= Balwinder Singh Dhaliwal =

Indian politician

Balwinder Singh Dhaliwal (born 29 November 1961) is an Indian politician from Punjab. He is an MLA from Phagwara Assembly constituency, which is a reserved constituency for Scheduled Caste community, in Kapurthala District. He won the 2022 Punjab Legislative Assembly election, representing the Indian National Congress.

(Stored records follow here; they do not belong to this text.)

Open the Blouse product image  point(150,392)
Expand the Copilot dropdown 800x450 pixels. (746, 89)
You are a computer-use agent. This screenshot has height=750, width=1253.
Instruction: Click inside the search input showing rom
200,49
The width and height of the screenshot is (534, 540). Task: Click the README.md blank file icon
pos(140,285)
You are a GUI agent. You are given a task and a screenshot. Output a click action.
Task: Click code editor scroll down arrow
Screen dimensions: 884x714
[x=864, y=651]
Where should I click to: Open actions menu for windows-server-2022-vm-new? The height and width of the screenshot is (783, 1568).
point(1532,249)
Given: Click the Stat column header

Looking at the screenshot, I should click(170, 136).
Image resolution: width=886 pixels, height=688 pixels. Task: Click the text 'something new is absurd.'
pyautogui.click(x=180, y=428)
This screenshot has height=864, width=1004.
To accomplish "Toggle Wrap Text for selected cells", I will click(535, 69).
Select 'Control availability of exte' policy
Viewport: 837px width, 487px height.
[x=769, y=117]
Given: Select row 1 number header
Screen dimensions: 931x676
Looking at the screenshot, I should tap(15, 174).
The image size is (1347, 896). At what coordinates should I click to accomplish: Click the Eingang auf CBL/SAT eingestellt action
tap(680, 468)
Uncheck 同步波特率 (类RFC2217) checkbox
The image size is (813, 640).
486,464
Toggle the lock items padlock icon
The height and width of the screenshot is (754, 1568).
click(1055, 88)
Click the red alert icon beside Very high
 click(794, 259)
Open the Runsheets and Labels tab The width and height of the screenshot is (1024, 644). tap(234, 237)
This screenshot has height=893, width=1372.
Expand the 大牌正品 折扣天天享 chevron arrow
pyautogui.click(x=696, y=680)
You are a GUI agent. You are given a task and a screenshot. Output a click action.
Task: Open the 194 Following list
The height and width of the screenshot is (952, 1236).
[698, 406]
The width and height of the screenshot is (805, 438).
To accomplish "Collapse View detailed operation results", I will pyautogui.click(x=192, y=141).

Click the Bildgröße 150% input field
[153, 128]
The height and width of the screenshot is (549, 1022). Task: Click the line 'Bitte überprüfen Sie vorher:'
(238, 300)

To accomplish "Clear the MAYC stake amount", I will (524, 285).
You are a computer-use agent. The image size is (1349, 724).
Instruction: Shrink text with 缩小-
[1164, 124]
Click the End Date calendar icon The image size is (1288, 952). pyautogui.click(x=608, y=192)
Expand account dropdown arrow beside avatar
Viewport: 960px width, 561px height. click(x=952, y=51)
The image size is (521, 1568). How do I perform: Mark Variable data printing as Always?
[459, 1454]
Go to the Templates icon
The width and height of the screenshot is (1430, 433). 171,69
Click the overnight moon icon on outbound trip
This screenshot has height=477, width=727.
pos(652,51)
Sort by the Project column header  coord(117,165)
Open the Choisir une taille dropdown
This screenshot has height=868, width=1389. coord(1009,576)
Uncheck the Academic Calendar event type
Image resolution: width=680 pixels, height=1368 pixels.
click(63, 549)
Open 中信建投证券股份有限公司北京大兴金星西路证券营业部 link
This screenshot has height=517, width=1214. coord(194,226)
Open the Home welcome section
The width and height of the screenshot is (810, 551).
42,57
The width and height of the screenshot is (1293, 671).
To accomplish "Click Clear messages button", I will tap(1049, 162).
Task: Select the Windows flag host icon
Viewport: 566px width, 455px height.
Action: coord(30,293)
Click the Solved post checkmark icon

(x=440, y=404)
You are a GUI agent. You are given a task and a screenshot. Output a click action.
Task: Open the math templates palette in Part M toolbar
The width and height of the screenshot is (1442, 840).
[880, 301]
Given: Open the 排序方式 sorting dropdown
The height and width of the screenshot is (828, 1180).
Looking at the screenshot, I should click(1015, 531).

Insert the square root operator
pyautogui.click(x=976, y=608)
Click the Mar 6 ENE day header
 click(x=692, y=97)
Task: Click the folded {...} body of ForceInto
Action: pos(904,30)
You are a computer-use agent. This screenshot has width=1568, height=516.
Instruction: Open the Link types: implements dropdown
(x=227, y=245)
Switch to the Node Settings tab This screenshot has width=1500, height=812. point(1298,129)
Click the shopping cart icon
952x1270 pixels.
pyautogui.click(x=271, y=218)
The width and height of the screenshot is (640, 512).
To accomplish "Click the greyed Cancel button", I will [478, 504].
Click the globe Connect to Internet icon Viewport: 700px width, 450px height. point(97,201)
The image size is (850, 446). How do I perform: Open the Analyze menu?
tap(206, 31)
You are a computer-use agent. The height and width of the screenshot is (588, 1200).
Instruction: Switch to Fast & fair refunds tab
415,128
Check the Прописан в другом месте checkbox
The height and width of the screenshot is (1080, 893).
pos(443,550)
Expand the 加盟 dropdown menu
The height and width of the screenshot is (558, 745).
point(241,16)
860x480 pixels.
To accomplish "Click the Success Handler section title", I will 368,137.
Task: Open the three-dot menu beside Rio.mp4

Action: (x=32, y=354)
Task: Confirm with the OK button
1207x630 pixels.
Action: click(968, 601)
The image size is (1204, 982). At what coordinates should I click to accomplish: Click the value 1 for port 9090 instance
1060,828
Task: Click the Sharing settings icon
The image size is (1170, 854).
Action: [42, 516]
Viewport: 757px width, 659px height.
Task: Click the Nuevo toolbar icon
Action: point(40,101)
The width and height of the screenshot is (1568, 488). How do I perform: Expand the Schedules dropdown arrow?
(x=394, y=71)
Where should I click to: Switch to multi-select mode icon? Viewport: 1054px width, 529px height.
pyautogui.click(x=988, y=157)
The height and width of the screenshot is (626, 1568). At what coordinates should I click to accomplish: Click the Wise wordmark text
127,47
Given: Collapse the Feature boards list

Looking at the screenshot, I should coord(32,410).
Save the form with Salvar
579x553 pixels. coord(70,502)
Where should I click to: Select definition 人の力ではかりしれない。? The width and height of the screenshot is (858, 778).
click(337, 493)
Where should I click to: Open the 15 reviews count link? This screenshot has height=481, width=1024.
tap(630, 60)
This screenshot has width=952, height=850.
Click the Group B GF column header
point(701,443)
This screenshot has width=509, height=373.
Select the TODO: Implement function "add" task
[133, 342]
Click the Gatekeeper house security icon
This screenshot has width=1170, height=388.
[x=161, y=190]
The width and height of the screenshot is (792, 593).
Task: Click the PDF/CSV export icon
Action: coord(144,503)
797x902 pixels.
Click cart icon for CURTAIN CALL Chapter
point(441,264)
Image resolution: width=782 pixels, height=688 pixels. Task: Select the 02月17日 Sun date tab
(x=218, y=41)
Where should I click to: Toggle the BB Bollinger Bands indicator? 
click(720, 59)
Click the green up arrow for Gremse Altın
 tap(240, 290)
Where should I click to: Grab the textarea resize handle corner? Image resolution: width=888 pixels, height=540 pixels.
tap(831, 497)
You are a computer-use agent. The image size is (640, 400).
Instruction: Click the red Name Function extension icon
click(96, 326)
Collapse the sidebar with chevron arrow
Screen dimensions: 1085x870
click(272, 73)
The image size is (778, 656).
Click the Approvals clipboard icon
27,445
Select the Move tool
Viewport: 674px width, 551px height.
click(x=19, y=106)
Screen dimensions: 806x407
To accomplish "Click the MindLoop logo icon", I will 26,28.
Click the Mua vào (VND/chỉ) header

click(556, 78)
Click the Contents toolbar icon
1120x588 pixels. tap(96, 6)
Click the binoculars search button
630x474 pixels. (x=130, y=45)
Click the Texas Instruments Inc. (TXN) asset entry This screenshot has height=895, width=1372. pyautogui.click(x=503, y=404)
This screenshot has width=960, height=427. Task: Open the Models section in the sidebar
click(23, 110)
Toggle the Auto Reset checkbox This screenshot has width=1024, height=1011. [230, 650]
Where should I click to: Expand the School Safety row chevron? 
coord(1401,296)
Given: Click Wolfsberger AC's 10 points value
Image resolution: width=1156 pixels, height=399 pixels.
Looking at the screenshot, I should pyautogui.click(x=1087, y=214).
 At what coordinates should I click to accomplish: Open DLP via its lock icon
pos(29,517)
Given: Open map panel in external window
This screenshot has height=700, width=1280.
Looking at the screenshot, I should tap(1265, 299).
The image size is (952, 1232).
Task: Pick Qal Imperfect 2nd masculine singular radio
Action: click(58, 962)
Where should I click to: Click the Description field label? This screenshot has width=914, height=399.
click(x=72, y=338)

== Early life and education ==
Dhaliwal was born in Ramdas, Amritsar District, Punjab. He is the son of late Mukhtiar Singh, a retired lieutenant in the Indian Army. He married Sarabjit Kaur and they have two sons. He completed his post graduation in geography in 1984 at S. D. College, Ludhiana.

== Career ==
Dhaliwal won from Phagwara Assembly constituency representing the Indian National Congress in the 2022 Punjab Legislative Assembly election. He polled 37,217 votes and defeated his nearest rival, Joginder Singh Mann of the Aam Aadmi Party, by a margin of 2,712 votes. He first became an MLA winning the 2019 Punjab Legislative Assembly by election and was a member of the committee on General Assurances, and committee on Local Bodies of Punjab Vidhan Sabha during 2022-23 and committee on General Assurances and committee on Petitions for 2023–24.